The CD jacket provides a strong visual correlative to the music, an image of a gold nugget floating in dark space with clouds floating overhead; the back cover depicts an exploding gold nugget, all attributed to Francis Bacon with Clouds by Caravaggio. The eight episodic titles derive from this:
“Exploding”, “Nugget”, ‘Francis”, “Clouds”, “Background’, “Caravaggio”, “Shining”, “Crystal”.

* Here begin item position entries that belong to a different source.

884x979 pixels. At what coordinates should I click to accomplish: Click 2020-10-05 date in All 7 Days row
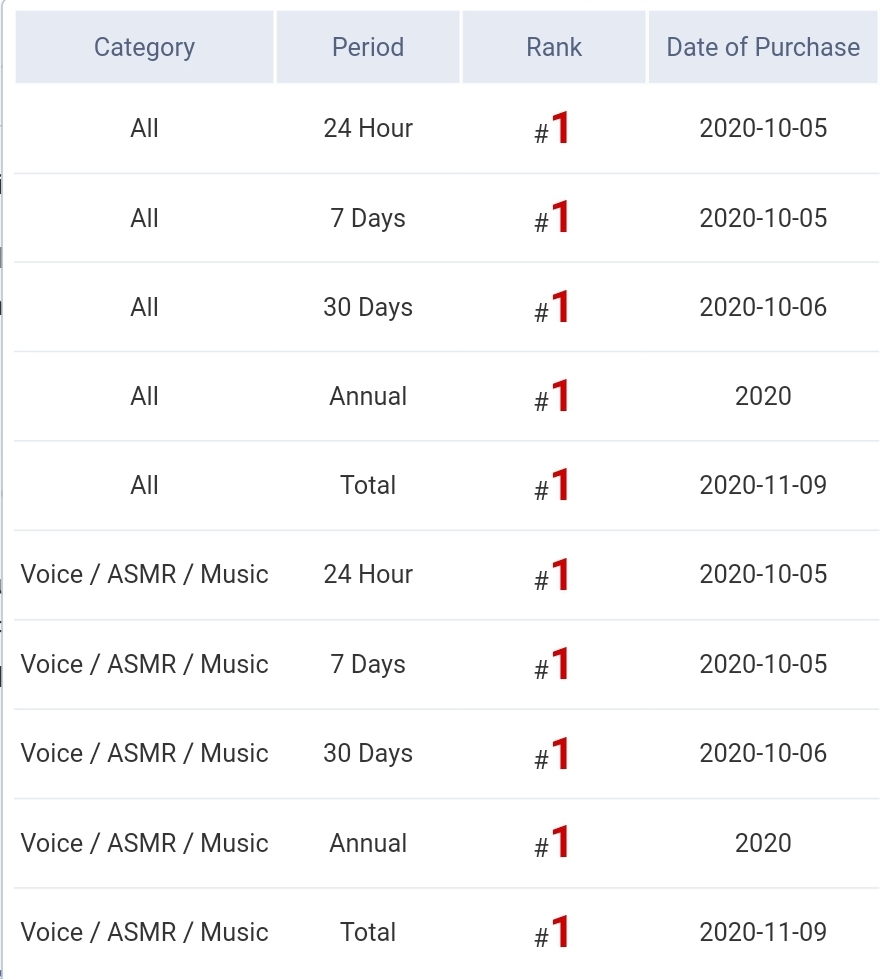763,218
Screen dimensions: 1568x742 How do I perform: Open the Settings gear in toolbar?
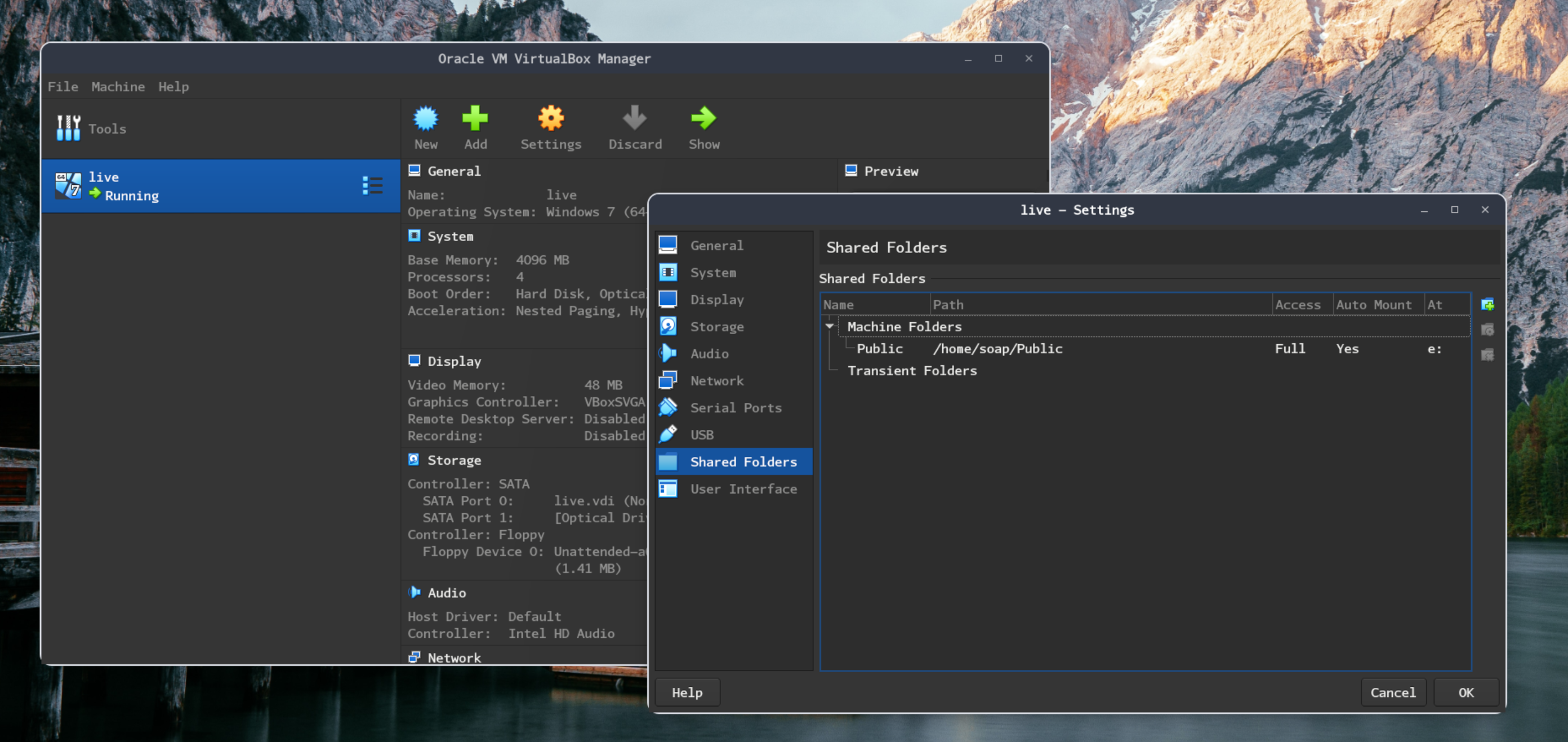[x=550, y=119]
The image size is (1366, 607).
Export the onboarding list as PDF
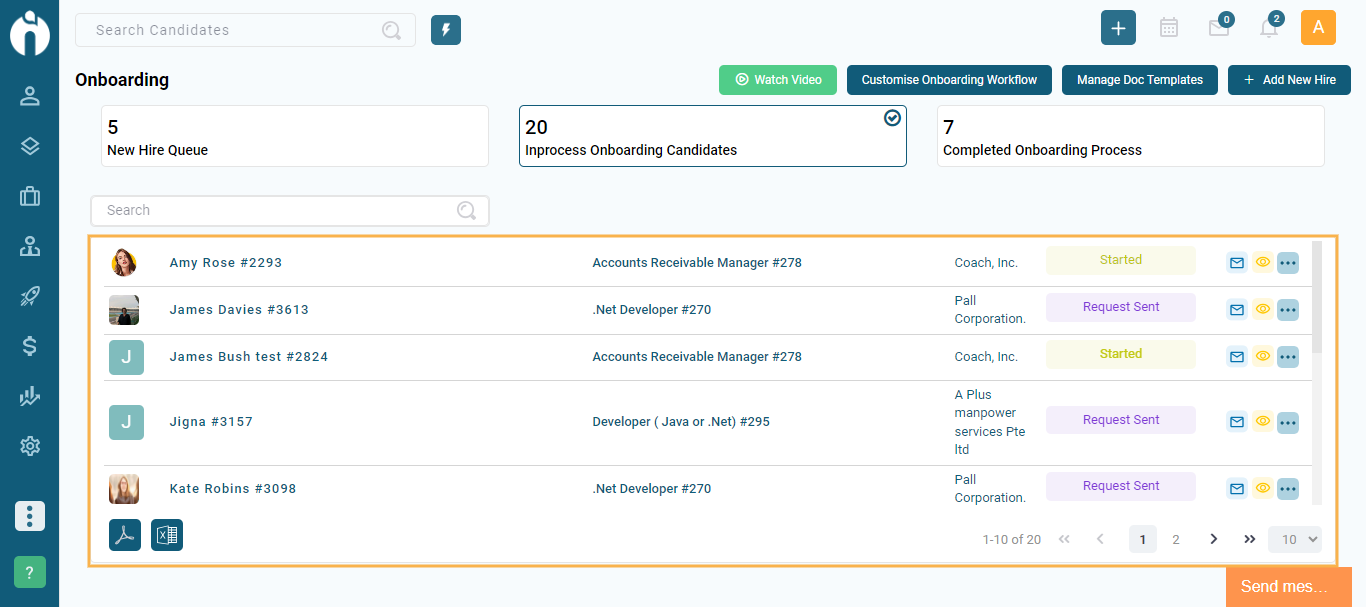pyautogui.click(x=124, y=535)
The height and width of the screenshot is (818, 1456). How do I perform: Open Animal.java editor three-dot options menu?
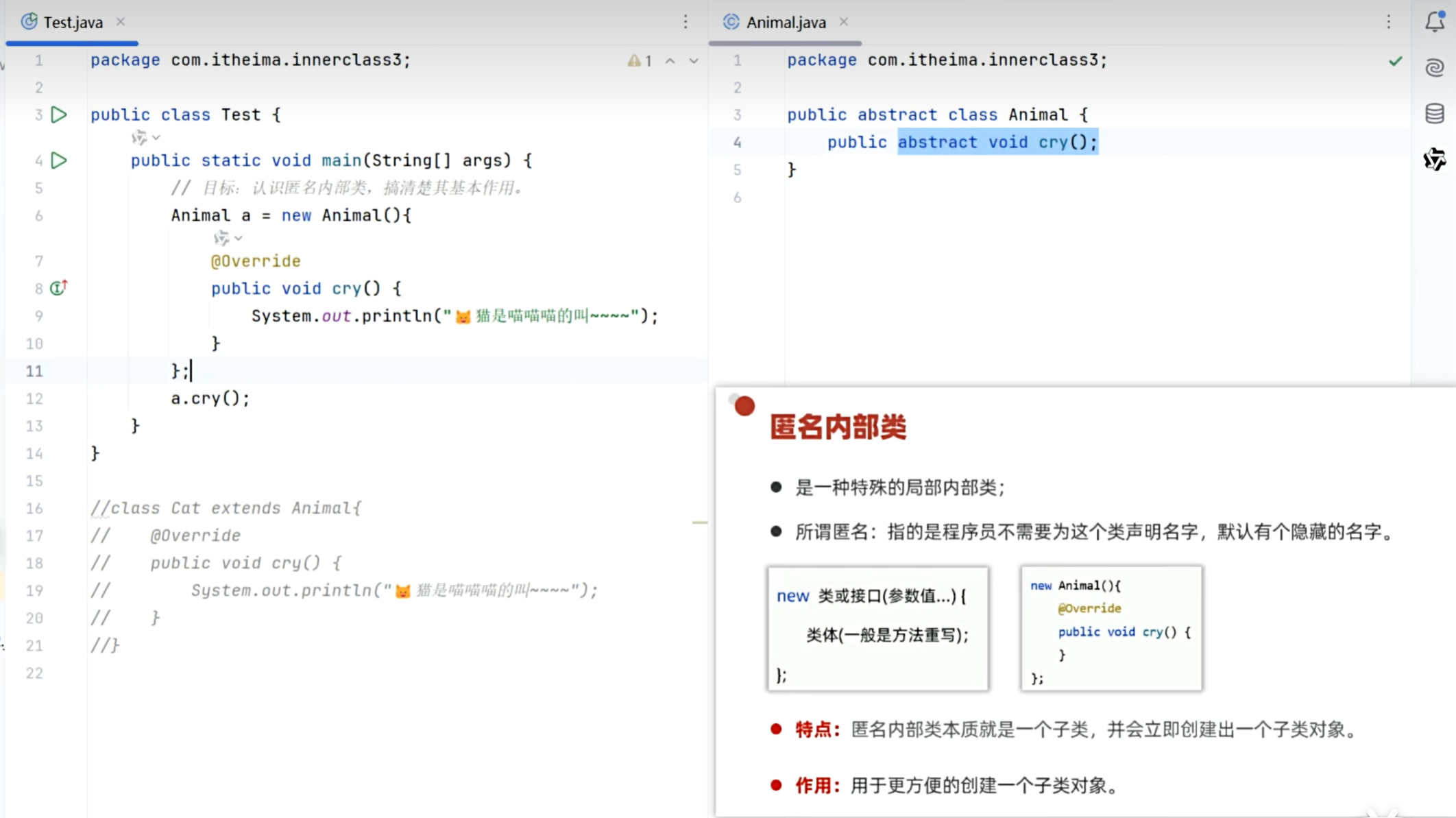tap(1388, 22)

There’s substantial variation here. “Clouds”, a mere 2’24”, is a complex yet lyrical piano piece for its first 90 seconds before Sousa, and then Ferrandini, enter; similarly brief, “Background” has an initial statement by Sousa before the others enter. The concluding “Crystal” runs to ten minutes, but it has a developing structure in which solos, duets and trios present contrasting segments.
The group creates complex space by contrasting density and pace: "Caravaggio” has a stretch of slow, intensely percussive piano and rapid-fire tenor to create tension. ‘Shining” has a single multiphonic tenor blast as interlude to a moody piano exploration. The ultimate effect of these pieces combines the perpetuity of great architecture with the shorthand communication of a friend, a dance between the instantaneous and the eternal.
It’s a genuinely open event in the art of improvisation, a rich stream of dialogue in a fluid language.
1 comment:
Pedro Sousa in my view deserves much wider recognition. His achievements with Gabriel Ferrandini present outstanding synergy. A couple of them have been reviewed here, and so I came across him. Thank you guys for that.